Yakın tarihli bir MIT araştırmasına göre, operatörler rüzgâr enerjisi mevcutken fosil yakıt bazlı enerji santrallerinin üretimini azaltmaya öncelik verirse, rüzgâr enerjisinin sağlık avantajları dört kattan fazla artabilir.
Science Advances’te yayınlanan çalışma için araştırmacılar, 2011 ile 2017 yılları arasında ülkedeki her bir fosil yakıta dayalı elektrik santralinden bildirilen emisyonların yanı sıra rüzgâr türbinlerinin saatlik çalışmasını inceledi. Ülke çapındaki emisyonları takip ettiler ve kirleticileri, etkilenen popülasyonların demografik bilgileriyle ilişkilendirdiler.
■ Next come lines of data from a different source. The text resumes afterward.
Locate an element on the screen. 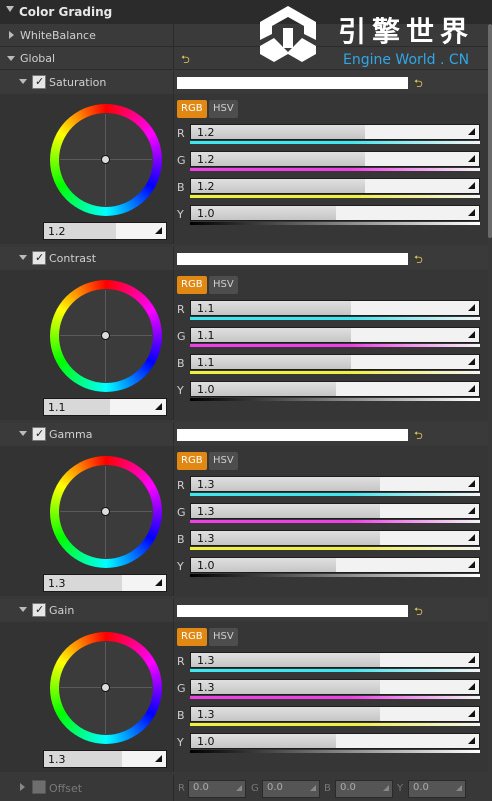 The height and width of the screenshot is (801, 492). offset-g-field: 0.0 is located at coordinates (291, 789). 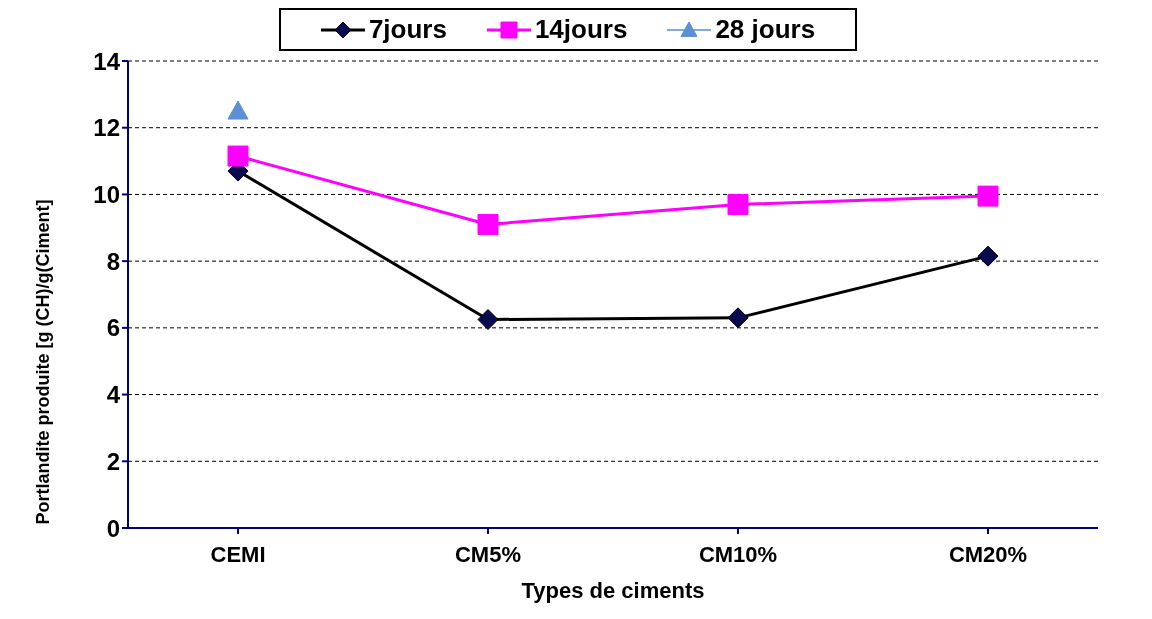 What do you see at coordinates (766, 30) in the screenshot?
I see `legend-label: 28 jours` at bounding box center [766, 30].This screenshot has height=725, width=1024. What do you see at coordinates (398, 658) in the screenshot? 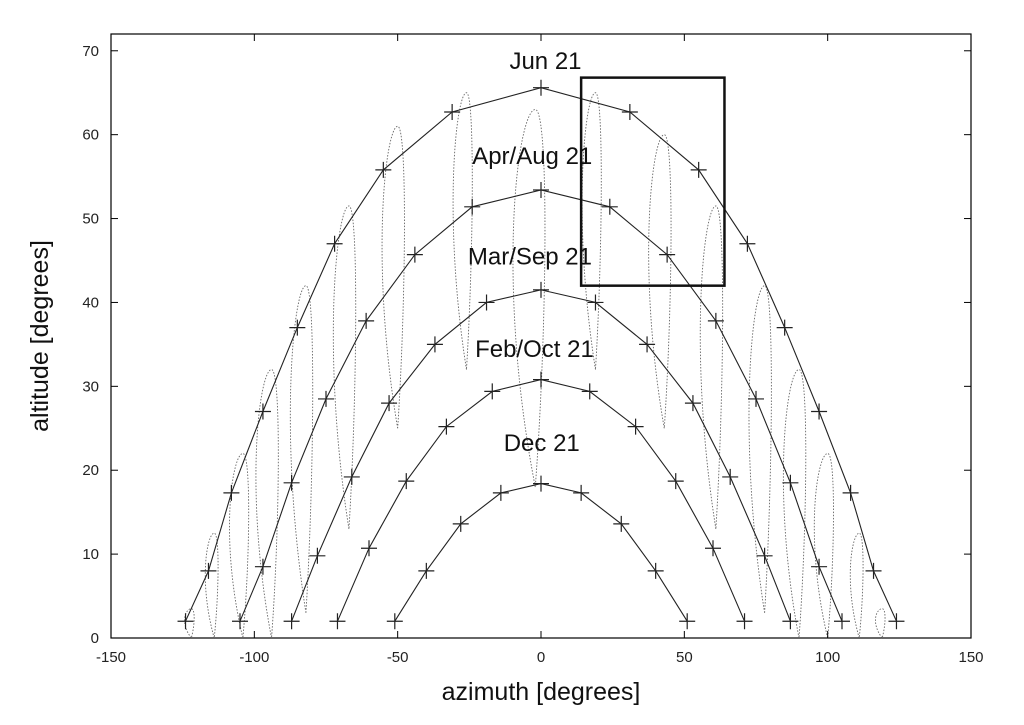
I see `x-tick-label: -50` at bounding box center [398, 658].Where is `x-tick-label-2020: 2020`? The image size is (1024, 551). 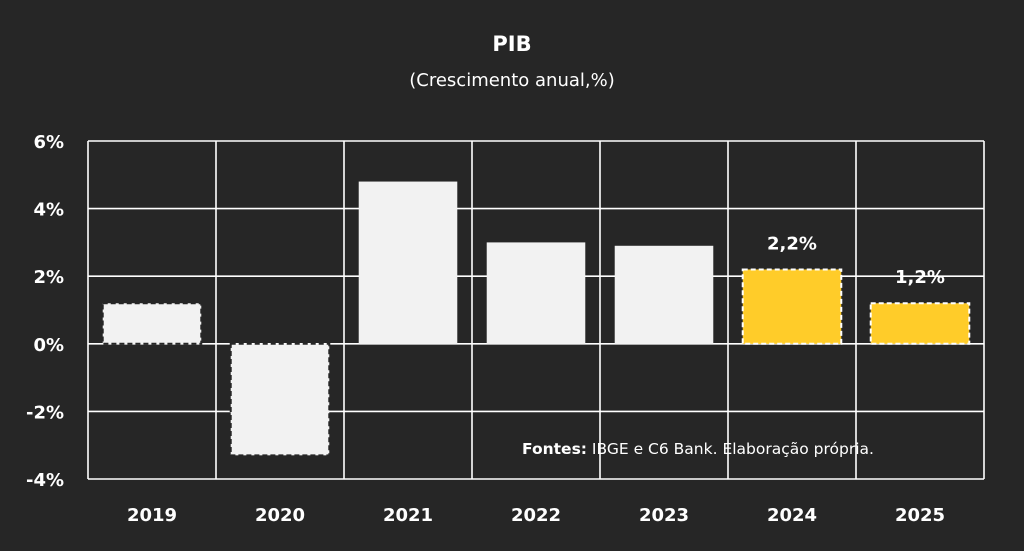
x-tick-label-2020: 2020 is located at coordinates (280, 516).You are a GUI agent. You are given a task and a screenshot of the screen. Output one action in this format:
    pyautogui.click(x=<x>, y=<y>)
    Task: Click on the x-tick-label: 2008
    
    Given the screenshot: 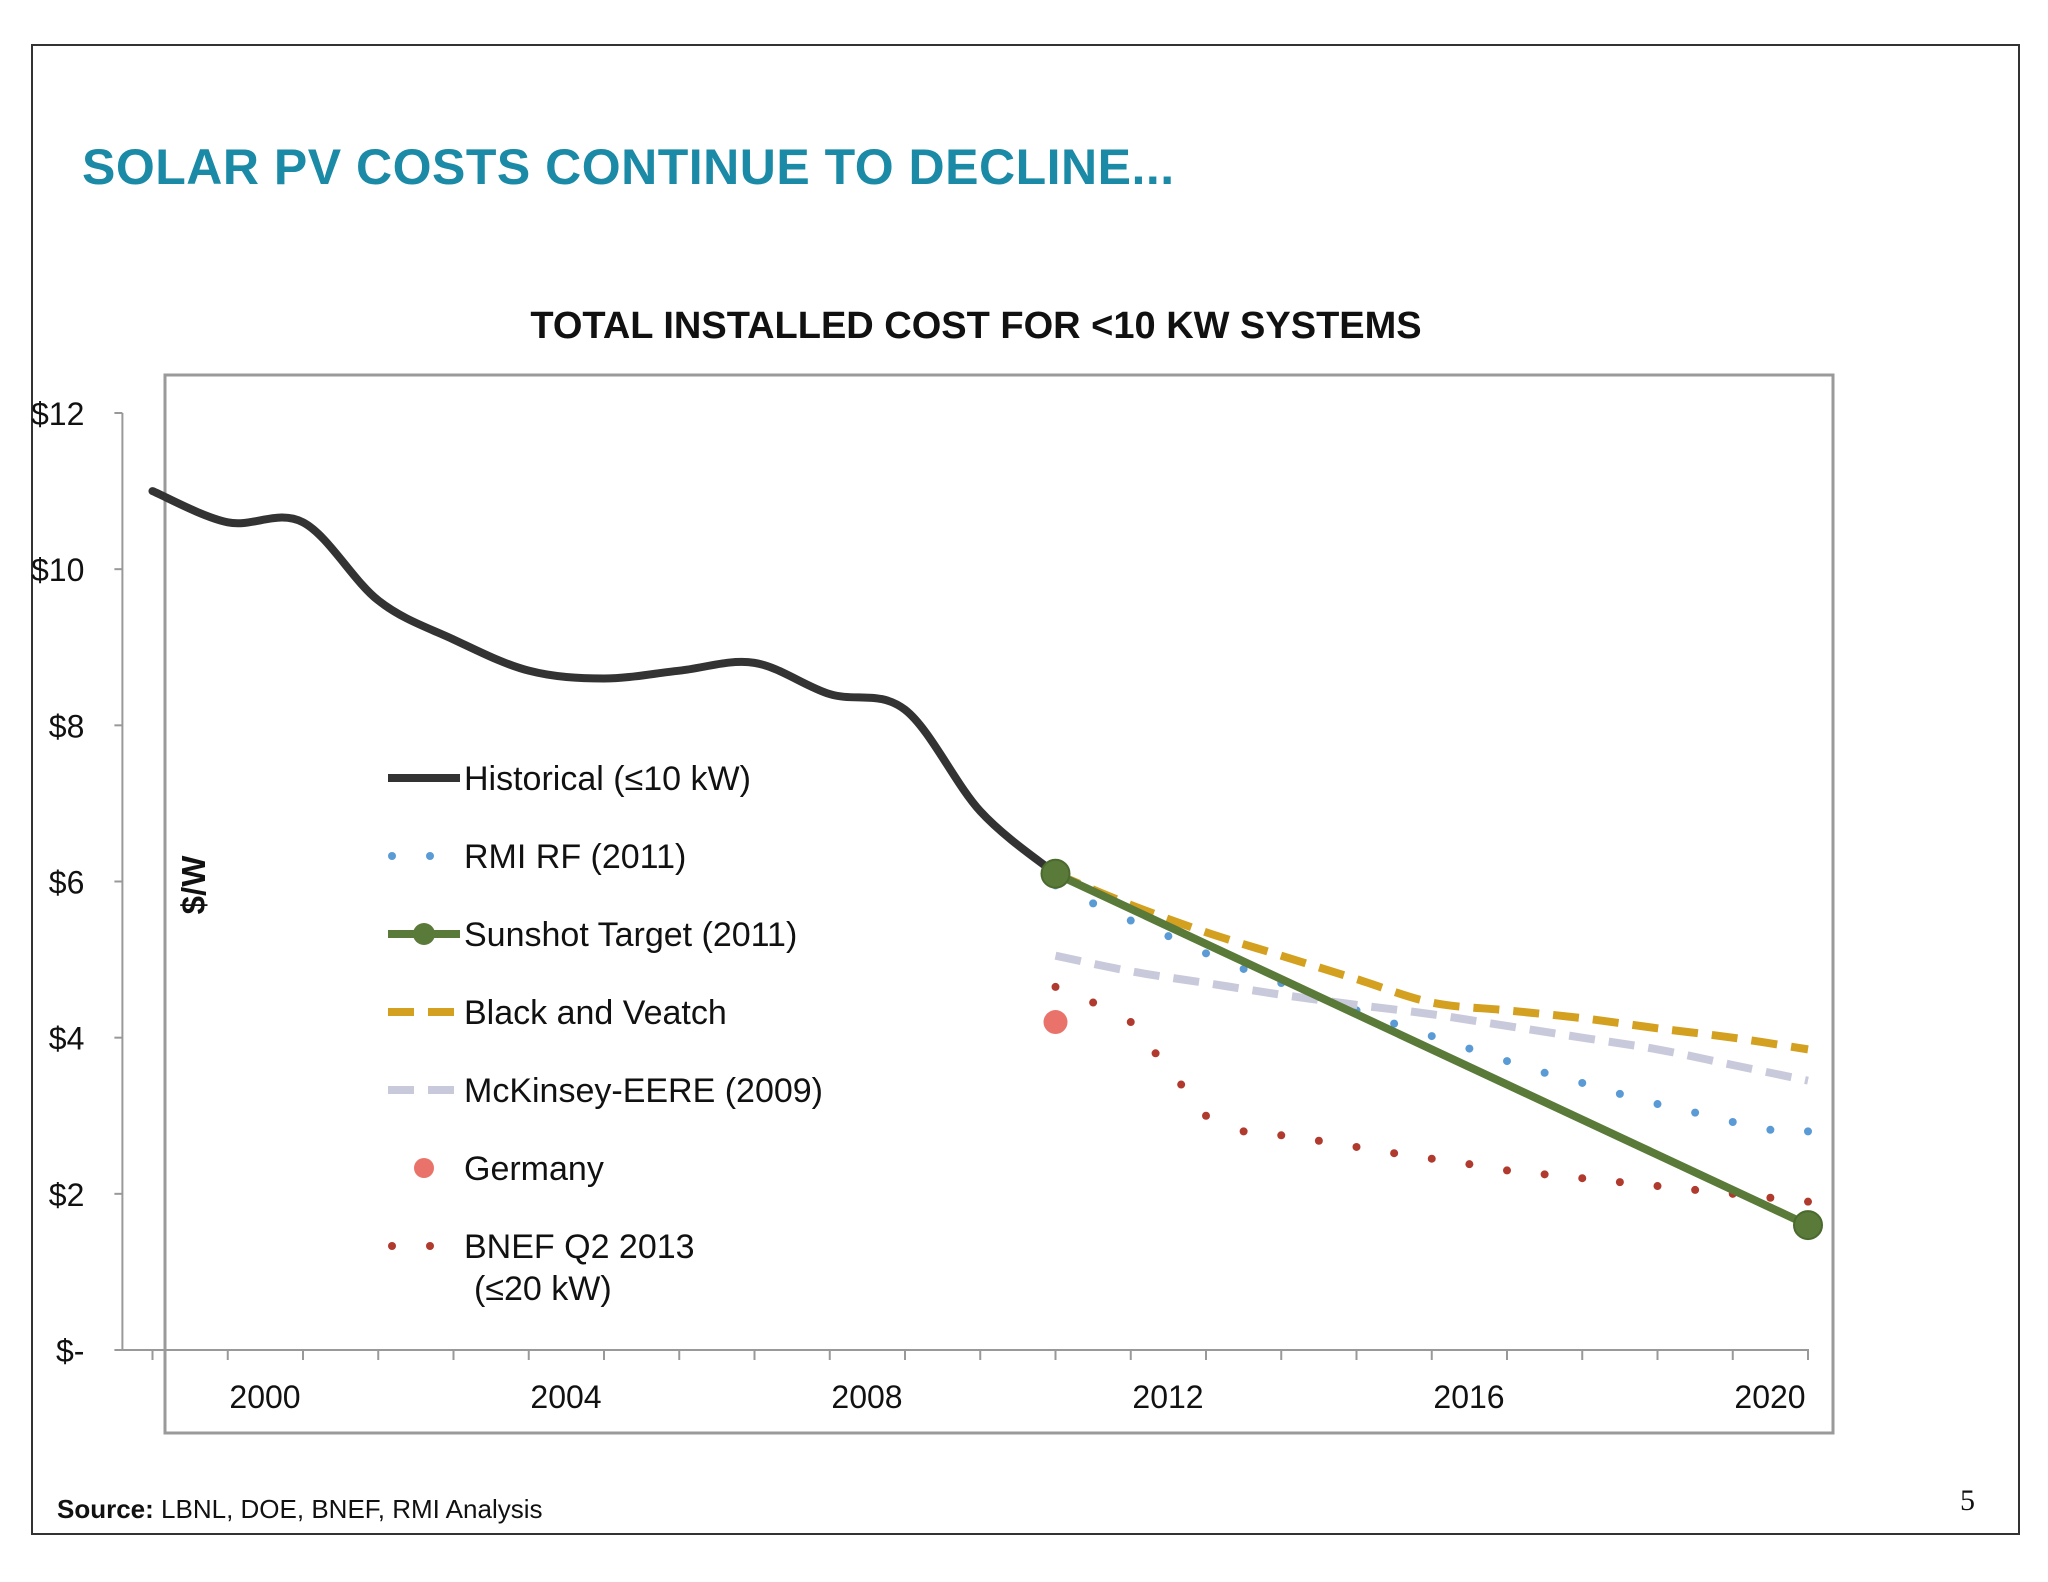 What is the action you would take?
    pyautogui.click(x=866, y=1397)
Daha sonra bölgesel hava kalitesinin her bir topluluğun sağlığına maliyeti hesaplandı.
Araştırmacılara göre, 2014 yılında rüzgâr enerjisine bağlı devlet düzeyindeki politikalar, hava kalitesinde ülke çapında 2 milyar dolarlık sağlık yararı sağlayan genel iyileştirmelerle sonuçlandı.
Bununla birlikte, bu sağlık avantajlarının yalnızca yaklaşık yüzde 30’u, dezavantajlı topluluklara ulaştı.
Araştırma ekibi, elektrik endüstrisinin kriz dönemlerinde maliyet tasarrufu sağlayan rüzgârla güç üretilen santraller yerine fosil yakıt bazlı enerji santrallerinin üretimini azaltması halinde, genel sağlık faydalarının ülke çapında dört kat artarak 8,4 milyar dolara çıkabileceğini keşfetti.